Then you can either put in your Education or your Professional Experience next, depending on which you think is more impressive. I pimp my experience in my Profile area, so I figure it can wait till the end, they will want to see it to check my bragging anyways. In my field previous legal experience is key. They want to know you can work with attorneys. Lawyers are a special breed really. Because listing my duties is important to the type of work I apply to, I list the years the companies the positions and then my duties. If this were a type of resume where specific duties were assumed all within the job title, I would skip that and combine my achievements and experience sections into one Professional Achievements section with accomplishments clustered under each job. I don’t list every job I have ever done, especially if things were duplicative or a step down. I worked at two postal stores, but one was longer and I had more duties. I worked many part time jobs, and so I can fill in gaps with the cooler part time jobs and leave out the lame ones. I used to list all my little temp jobs and part time jobs. I stopped because it overwhelmed interviewers and they questioned my commitment since I moved around so much. I stayed at a few stable jobs through all those so I list those and leave out the little gigs.

I put my Education after this, I also list scholarships and educational awards I earned here under the schools, grade point average and degree earned or anticipated. You can put education before experience as an alternative if it is more impressive than your experience or if you are an Attorney or similar profession where the prestige of your school is part of your appeal.
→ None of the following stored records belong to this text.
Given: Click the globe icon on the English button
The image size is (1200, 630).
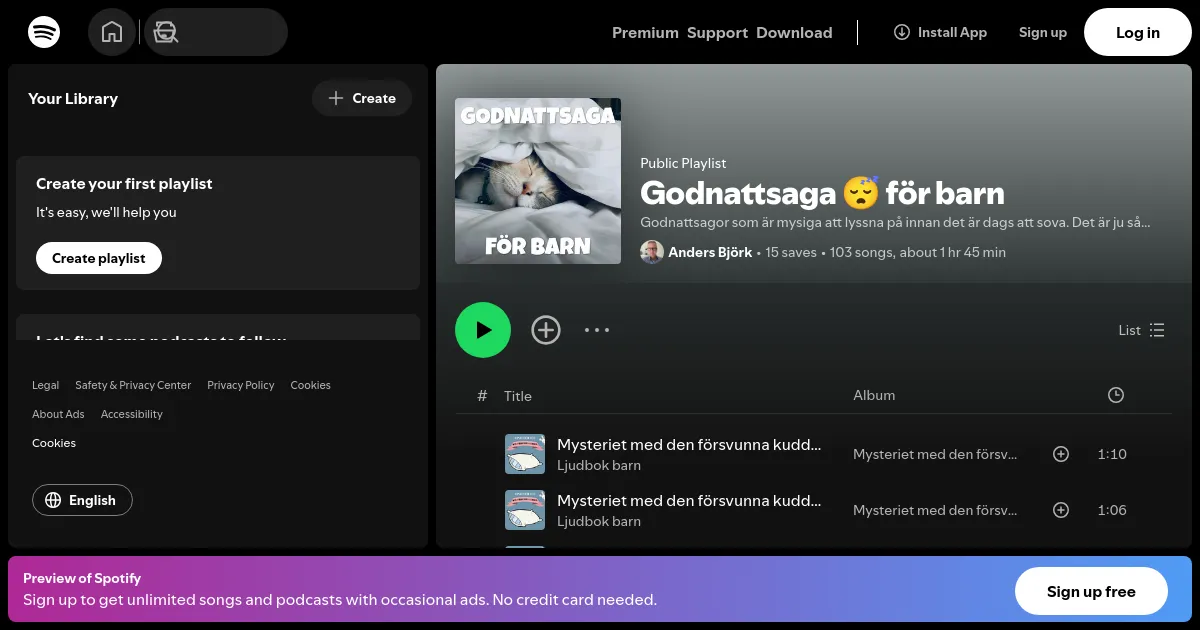Looking at the screenshot, I should 53,500.
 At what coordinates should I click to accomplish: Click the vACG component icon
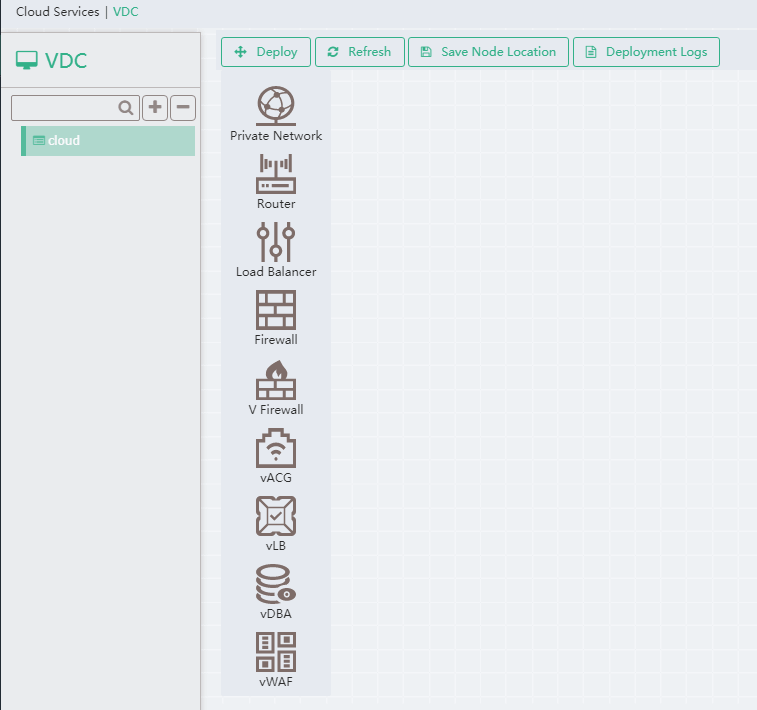276,448
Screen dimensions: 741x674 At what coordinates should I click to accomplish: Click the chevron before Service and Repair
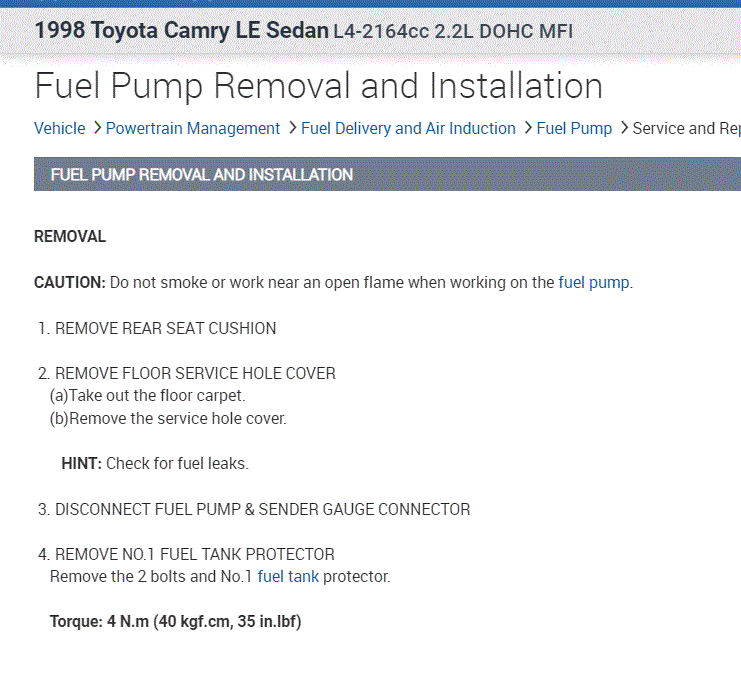pos(624,128)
Finally, I put in my relevant and recent volunteer work, speaking, art and writing credits, and professional organization memberships and positions. This section is the least likely to be read, but if I have kept their interest this far, they might want to know more about me. The fact that I keep busy doing interesting and intellectually stimulating activities is what I hope will be part of my appeal, and it also might help them realize that I don’t tend to work much overtime because I have a very rich life after work.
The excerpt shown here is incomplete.